Rising from a former apple orchard on a 110 acre property in historic Groton, MA, about 40 miles northwest of Boston, Groton Hill Music Center is a destination for music lovers throughout New England and beyond. The 126,000 sf music center – a sculpture in timber and stone – includes two world-class performance venues — a 1000-seat concert hall with a door that opens for an additional 1300-seat lawn audience, and a 300-seat recital hall with a glass walled stage surrounded by open meadows. Interwoven between the two is a renown community music school offering a student recital hall; an orchestra sized multipurpose rehearsal/event space; 35-studio teaching and ensemble studios; a jazz club with an accompanying interior and exterior dining space; and associated performer, administrative, and facilities support spaces. Infused with the rural beauty of its Nashoba Valley setting, it offers a uniquely uplifting and intimate concert experience of some of the world’s most outstanding performing artists and an inspiring music education experience accessible to aspiring musicians and music lovers of all ages.
Exterior Site (Landscape still under construction)
The architectural expression of the building draws upon New England traditions of interconnected farm buildings clad in an assortment of natural materials, such as stone, wood, and metal, composed to reflect the programmatic uses of the building. The landscape design for the Music Center is likewise inspired by the simple rural character surrounding the town of Groton and designed specifically to be open and compatible with both the existing meadow site and the soft hills that embrace it.
Concert Hall (1000 seats)
The larger performance spaces are uniquely curvaceous in nature employing a sculptural use of timber and stone – a rustic ambiance that harkens to the materials and spirit of its rural setting. Yet they are carefully shaped for the ear to feel acoustic warmth and reverberance, and for the eye to enjoy an accompanying visual lyricism. With flanking windows, clerestories and sky lighting, the hall is also designed to engage the surrounding environment in a manner that enhances the audience experience. Enormous sliding doors at the rear of the hall open onto outdoor lawn seating for another 1500+ guests in the summer months. The resulting blending of performance and natural setting is meant to give the audience an experience like no other.

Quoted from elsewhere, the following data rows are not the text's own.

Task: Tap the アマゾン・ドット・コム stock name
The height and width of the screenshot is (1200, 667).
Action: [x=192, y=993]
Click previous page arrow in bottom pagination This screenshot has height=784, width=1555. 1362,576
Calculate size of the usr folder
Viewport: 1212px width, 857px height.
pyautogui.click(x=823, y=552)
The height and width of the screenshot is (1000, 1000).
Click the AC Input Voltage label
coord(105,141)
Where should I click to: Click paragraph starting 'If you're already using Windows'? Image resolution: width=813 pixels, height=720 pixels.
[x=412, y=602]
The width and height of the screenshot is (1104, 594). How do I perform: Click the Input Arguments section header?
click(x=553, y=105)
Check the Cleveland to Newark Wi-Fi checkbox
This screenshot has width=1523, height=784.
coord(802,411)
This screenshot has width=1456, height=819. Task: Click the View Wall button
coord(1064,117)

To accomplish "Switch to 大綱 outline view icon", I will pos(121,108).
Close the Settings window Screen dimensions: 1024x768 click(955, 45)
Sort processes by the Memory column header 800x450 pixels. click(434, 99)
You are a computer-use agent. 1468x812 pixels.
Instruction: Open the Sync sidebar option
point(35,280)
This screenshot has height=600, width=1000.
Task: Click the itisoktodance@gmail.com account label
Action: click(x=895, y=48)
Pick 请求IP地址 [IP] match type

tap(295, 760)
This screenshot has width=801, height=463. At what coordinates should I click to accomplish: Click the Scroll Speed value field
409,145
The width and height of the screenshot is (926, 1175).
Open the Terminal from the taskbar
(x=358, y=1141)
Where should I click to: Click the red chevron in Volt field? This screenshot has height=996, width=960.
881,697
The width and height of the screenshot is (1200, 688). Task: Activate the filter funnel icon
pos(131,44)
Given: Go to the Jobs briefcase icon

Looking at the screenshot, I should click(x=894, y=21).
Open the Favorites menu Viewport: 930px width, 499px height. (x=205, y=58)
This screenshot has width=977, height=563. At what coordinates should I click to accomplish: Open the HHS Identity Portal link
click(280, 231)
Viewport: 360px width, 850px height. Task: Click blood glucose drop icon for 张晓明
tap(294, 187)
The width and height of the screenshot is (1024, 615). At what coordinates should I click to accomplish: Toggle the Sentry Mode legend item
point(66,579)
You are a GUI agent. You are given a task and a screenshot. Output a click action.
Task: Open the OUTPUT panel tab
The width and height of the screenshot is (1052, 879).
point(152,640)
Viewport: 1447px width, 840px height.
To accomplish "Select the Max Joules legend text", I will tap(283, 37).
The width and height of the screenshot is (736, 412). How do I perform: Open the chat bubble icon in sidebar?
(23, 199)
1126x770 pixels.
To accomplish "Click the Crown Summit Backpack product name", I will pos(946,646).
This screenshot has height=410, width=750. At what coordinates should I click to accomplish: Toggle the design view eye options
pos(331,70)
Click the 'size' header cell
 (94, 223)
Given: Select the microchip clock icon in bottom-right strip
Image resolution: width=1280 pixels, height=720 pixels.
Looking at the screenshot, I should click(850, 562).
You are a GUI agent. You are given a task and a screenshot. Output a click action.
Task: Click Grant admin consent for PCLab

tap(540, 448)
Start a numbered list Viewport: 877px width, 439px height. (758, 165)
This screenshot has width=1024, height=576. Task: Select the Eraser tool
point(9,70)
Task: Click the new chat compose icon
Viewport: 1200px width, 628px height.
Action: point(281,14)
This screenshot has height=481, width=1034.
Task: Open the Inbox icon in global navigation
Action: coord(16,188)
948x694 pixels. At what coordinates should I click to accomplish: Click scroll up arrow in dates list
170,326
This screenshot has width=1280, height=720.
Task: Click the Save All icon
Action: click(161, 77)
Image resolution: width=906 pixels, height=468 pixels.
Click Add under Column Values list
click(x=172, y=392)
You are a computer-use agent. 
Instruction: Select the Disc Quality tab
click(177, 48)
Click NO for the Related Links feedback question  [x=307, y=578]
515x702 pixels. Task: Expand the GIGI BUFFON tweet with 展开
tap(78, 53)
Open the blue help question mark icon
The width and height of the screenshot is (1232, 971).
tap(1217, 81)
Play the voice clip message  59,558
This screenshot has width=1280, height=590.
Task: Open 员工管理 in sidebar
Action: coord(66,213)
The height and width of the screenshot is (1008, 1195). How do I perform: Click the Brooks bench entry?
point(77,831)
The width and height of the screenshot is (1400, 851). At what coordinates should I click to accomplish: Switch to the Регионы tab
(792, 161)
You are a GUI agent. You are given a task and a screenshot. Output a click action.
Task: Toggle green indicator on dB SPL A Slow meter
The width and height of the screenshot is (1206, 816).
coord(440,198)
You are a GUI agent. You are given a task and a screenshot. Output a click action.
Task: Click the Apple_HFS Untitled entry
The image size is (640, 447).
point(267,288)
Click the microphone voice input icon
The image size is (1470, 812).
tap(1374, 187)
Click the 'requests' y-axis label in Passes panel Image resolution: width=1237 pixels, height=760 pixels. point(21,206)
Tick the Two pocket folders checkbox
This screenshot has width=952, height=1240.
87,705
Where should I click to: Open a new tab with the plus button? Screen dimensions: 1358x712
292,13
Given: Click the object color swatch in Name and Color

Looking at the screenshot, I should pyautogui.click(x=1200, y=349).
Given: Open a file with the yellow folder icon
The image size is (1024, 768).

The Concert Hall boasts all of the features of some of the world’s great halls but with a far more intimate experience between patron and performer due to its modest seating capacity and more centralized full sized orchestra stage. The audience feels as though they are sharing the stage with the orchestra or the band, no matter where they are positioned.
Meadow Hall (300 seats)
Meadow Hall provides an intimate setting for both professional and student performances. The glass walls around the stage place the performance or rehearsal experience directly within the surrounding rural farm fields, helping to celebrate the symbiotic relationship between music and nature. Each performance is then made unique by the ever changing quality of natural light and seasonal ambiance there-offered.
Skyview Room
The Skyview Room is the work horse of the Music Center. It is equivalent in footprint and volume to the Concert Hall stage in order to support a full orchestral rehearsal. However, its simplicity in form and its central location supports a broad range of uses, from ensemble rehearsals to public receptions and expanded lobby space. A set of hydraulic risers within the floor can raise up to create a stage for cabaret performances or conference lectures. From within, the large overhead window warms the room with ample northern light, from the outside, the window is seen as a dramatic colorful lantern celebrating the adjoining public entry to the Music Center.
Concert Hall Lobbies
Music School within the Orchard Allée
The structural grid of the school and lobby/lounge spaces is imagined as an “orchard”—recalling those previously in proximate areas of the site—with stone and wood trunks branching out to support an overhanging canopy above both interior and exterior gathering spaces.